O Imparcial, 9 de agosto de 1945
Na Bahia, constatamos que os jornais informavam sobre as bombas atômicas, mas não esclareciam o que realmente estava se passando em Hiroshima e Nagasaki, confirmando o que afirmava Jaime Ribeiro (2009). Observamos, também, que a maior parte das notícias veiculadas nos provisórios baianos eram informações de jornais internacionais. Os redatores dos jornais da região dificilmente publicavam textos de sua autoria referentes ao assunto. Isso, provavelmente, devido à velocidade dos meios de comunicação da época e, no caso do ataque ao Japão, somada à falta de informação técnica sobre o assunto. Apenas notícias de periódicos de países do grupo aliado e vindo de outros estados brasileiros, como Rio de Janeiro, por exemplo, eram publicadas nos jornais da Bahia. Na maioria das vezes, as notícias vinham de Washington (EUA), Londres (Inglaterra) e Paris (França). Era muito difícil naquele momento fazer a cobertura jornalística de um acontecimento com este, por isso se tornava mais interessante para os jornais baianos publicar trechos de outros jornais.  Mas, porque apenas noticias de países aliados eram publicadas? Uma questão importante, que cabe lembrarmos é que as notícias que circulavam nos jornais baianos eram discutidas da perspectiva dos vencedores, já que o Brasil integrava os grupos dos Aliados. Não era do interesse dos jornais conservadores apresentarem a visão do “inimigo” para a sociedade.

Em alguns jornais, percebemos até mesmo a tentativa de justificar as atrocidades cometidas pelos EUA apelando para a difamação da imagem dos japoneses.  Em uma manchete do Estado da Bahia, datada de 10 de setembro de 1945, pode ler: “Os japoneses comiam os ianques mortos”. Percebe-se que nas primeiras publicações após o acontecimento no Japão, a mídia baiana se encontrava tão perdida quanto a população com relação à energia atômica e, muitas vezes, publicavam informações equivocadas contribuindo para a construção de verdadeiros mitos sobre o assunto.

Os jornais baianos também procuravam explorar o assunto de forma sensacionalista ao mesmo tempo em que tentavam justificar a atrocidade cometida pelos Estados Unidos.
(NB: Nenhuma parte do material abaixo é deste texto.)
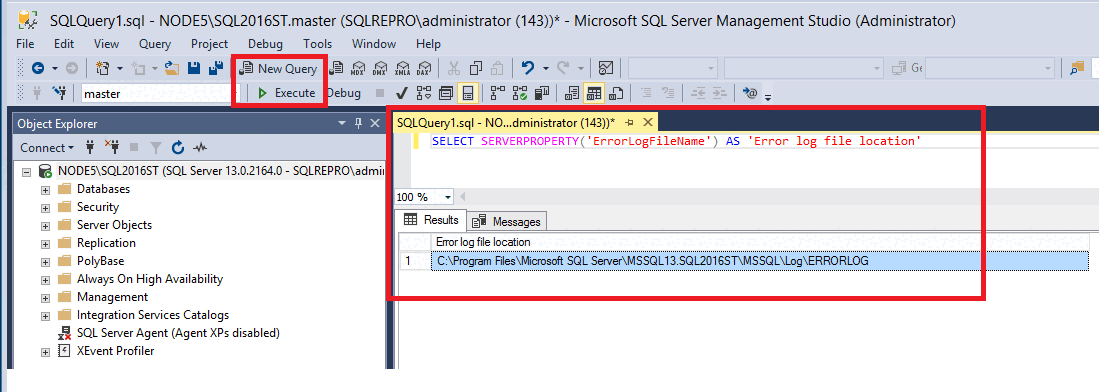Toggle the Object Explorer auto-hide pin
The width and height of the screenshot is (1099, 392).
(x=357, y=123)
Em uma manchete encontrada no Diário da Bahia, aparecem, por exemplo, manchetes: “Matéria-prima para a “bomba atômica”: existe no Brasil, o urânio, em fontes inexploradas” (Diário da Bahia, 09 de agosto de 1945); “A bomba atômica poderá perturbar o equilíbrio do universo” (Diário da Bahia, 10 de agosto de 1945)

Os jornais conservadores informavam à sociedade sobre uma energia nuclear cercada de mitos e repleta de informações técnicas destorcidas. Ao mesmo tempo em que exploravam o assunto de forma um tanto sensacionalista, afirmando, diversas vezes, que a energia nuclear era um problema para o planeta, os jornais defendiam a posição dos Estados Unidos, na decisão de atacar o Japão. Dificilmente, eles informavam sobre o que realmente estava se passando nas cidades japonesas.
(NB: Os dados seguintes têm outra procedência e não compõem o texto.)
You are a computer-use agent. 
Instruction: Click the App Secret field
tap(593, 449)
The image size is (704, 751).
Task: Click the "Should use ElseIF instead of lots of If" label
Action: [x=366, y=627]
As noticias que eram publicadas nos jornais Baianos vinham quase sempre de correspondentes de países aliados aos Estados Unidos, que sempre o defendia colocava-o sempre com razão, e fazendo os Japoneses parecerem verdadeiros monstros, aproveitando também para explicar o porquê do bombardeio nas cidades Japonesas, nunca falando detalhadamente sobre o que estava acontecendo no Japão. Sendo que a população não obtinha nenhum conhecimento sobre esse tipo de tecnologia.
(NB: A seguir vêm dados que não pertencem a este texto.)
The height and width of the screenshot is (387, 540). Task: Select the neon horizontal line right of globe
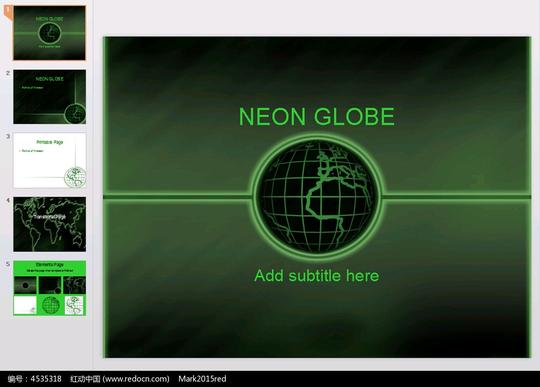click(x=457, y=197)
REFERÊNCIAS BIBLIOGRÁFICAS
DIAS JUNIOR, José Augusto. e ROUBICEK, Rafael. O brilho de mil sóis: história da bomba atômica. São Paulo, Editora Ática, 2009.
HOBSBAWM, Eric. Era dos extremos: o breve século XX. São Paulo: Cia. das Letras, 1995. pp. 29-60.
MAGALHÃES, Fernanda Torres. 6 de agosto de 1945: um clarão no céu de Hiroshima. São Paulo: Editora da Companhia Nacional, 2005.
RIBEIRO, Jaime. Os “filhos da bomba”: memória e história entre os relatos de sobreviventes de Hiroshima e Nagasaki e a “Campanha pela Proibição das Bombas Atômicas” no Brasil (1950). Revista Outros Tempos. Volume 6, número 7, julho de 2009. Disponível em: www.outrostempos.uema.br/vol.6.7.pdf/Jaime%20Ribeiro.pdf acesso em 21 de abril de 2010, ás 21:20h.